On the surface, the one-click, buy-and-rent strategy seems attractive, but it also brings up the question of how much responsibility the company will take for managing liability, such as ensuring that the properties listed on their marketplace are actually viable. For example, since the investor is seeking simplicity with the transaction, that implies that someone else will be handling the process of inspecting the building to ensure that it is fit for habitation. Will the company be responsible for that, or will it be partnering with a third party? The idea of handling such large transactions with one click also becomes particularly problematic when considering where the funds will actually be coming from. I don't think it is possible to employ a one click strategy when the buyer is taking out a loan, and in the case of a cash purchase, how will the company ensure that the buyer is not money laundering?
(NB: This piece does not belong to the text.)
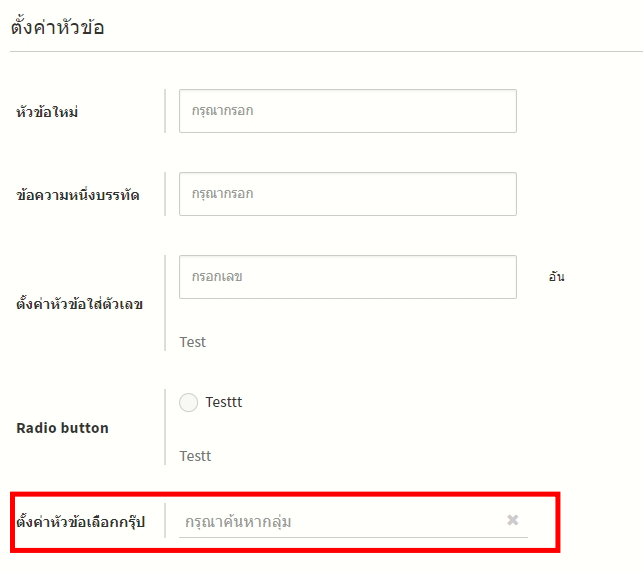The height and width of the screenshot is (573, 643).
Task: Click the ข้อความหนึ่งบรรทัด field label
Action: tap(78, 195)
In conclusion, I think that the idea of a one-click, buy-and-rent real estate investing startup would make for a good sales pitch and would probably be able to generate enough interest to attract investors. However, I think this idea may be a bit too good to be true. When considering how to answer this question, I was reminded of the used car sales company Carvana. The idea - easily buy a car online and have it delivered to your door - seemed so great, but when buyers received their cars, they were unable to get them registered. While I don't think it's *impossible*, I see so much potential for liability and controversy in this strategy that I would not recommend it.